Escrevi-o antes. O futebol deixou de ter espaço para o 10. Tornou-o primeiro um seis-e-meio ou oito-e-meio ou até um falso extremo. Estes últimos, depois, cresceram até serem uma posição específica, e deixou de haver nem que fosse um minifúndio para jogadores como Félix. O português irá um dia talvez concluir que nasceu e viveu no tempo errado e nada há a fazer. Na América do Sul, Messi e James (e Neymar) são espécimes sobreviventes de um perfil em extinção graças à proteção dos restantes, e o campeão europeu Dani Olmo não é mais do que parente afastado de Maradona, Zico, Platini, Baggio, Laudrup e tantos outros. Tal como Odegaard ou De Bruyne.
Claro que o percurso poderia ter sido diferente. E, como nunca há só um culpado, João Félix não conseguiu camuflar debilidades sem bola ou sequer encontrar a cadência certa com esta no pés para que não o rotulassem de intermitente, logo por baixo dos três dígitos tatuados nas costas. Faltou-lhe essa inteligência emocional que pode ser parcialmente decorada dos livros, mas na realidade ou se tem ou não.
O seu futebol também não segue a corrente. Quer continuar a divertir-se como o miúdo que ainda é e que já não querem que seja num futebol sisudo, de rosto fechado e faca segura nos dentes. Há a sua forma de jogar, a sua maneira, a forma como quer triunfar, e tem esse direito. Direito ainda a que não o comparem a Ronaldo, só porque esse sacrificou, igualmente com toda a legitimidade, quase tudo para poder ganhar tudo.

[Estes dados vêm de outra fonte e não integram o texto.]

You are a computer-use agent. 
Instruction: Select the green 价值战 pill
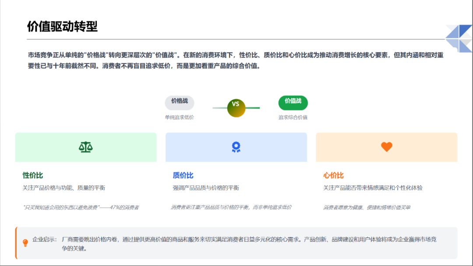point(293,103)
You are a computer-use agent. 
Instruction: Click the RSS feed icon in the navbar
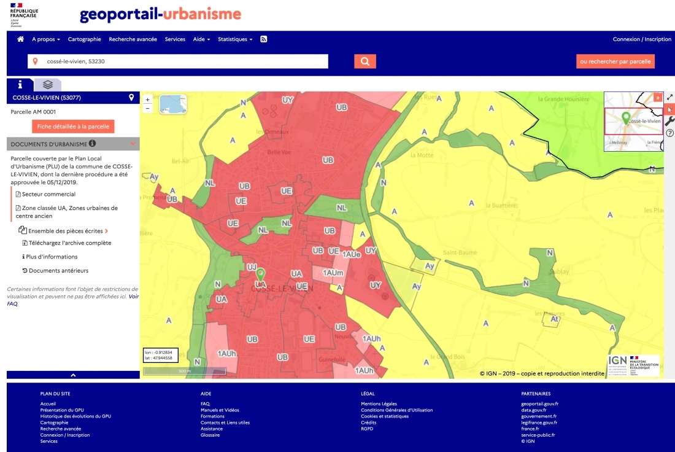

Lembro-me de Ronaldinho. Não comparo talento, prémios ou títulos, mas recordo, com saudade, que sempre quis ser ele próprio, com aquele sorriso nos lábios. Talvez tenha sido, a par de Maradona, o mais talentoso que vi e, mesmo assim, não foi consensual no PSG e no Milan e, apesar dos melhores momentos terem sido criados pelo Barcelona, foi retirado de perto de Messi por Guardiola, que viu nele má influência. Encostaram-no muitas vezes à esquerda. E o futebol não lhe reconheceu totalmente a arte, com o seu apoio incondicional e mais títulos.
Não há obra ou crónica que João Félix possa ler e o ajude a ser o que quer ser num futebol mau anfitrião para certos convidados. Que é crítico e snob, e não permite que pensem diferente. O que a sociedade exige é que o português finja, se disfarce de algo que não é para que o considerem um dos seus, ignorando que nunca será debaixo de uma camisa de forças que cumprirá as expetativas levantadas no dia em que deixou a Luz. Já seria difícil mesmo com uma máquina do tempo que nos fizesse recuar até aos anos 80 e 90, de glória para outros como ele.
Ser querido por um bom técnico como Unai Emery, que também soube evoluir no modelo que apresenta, é bom sinal. Ser Monchi, alguém que se preocupa com os jogadores, o diretor desportivo outro. Depois, é preciso que tenha a certeza de que é o passo certo para ser feliz. Se for, lembra-te, João: a montanha és tu. Ou como diria o treinador certo: vai lá para dentro e diverte-te! Se o conseguires será a tua arte subtil de saber dizer que se f*da!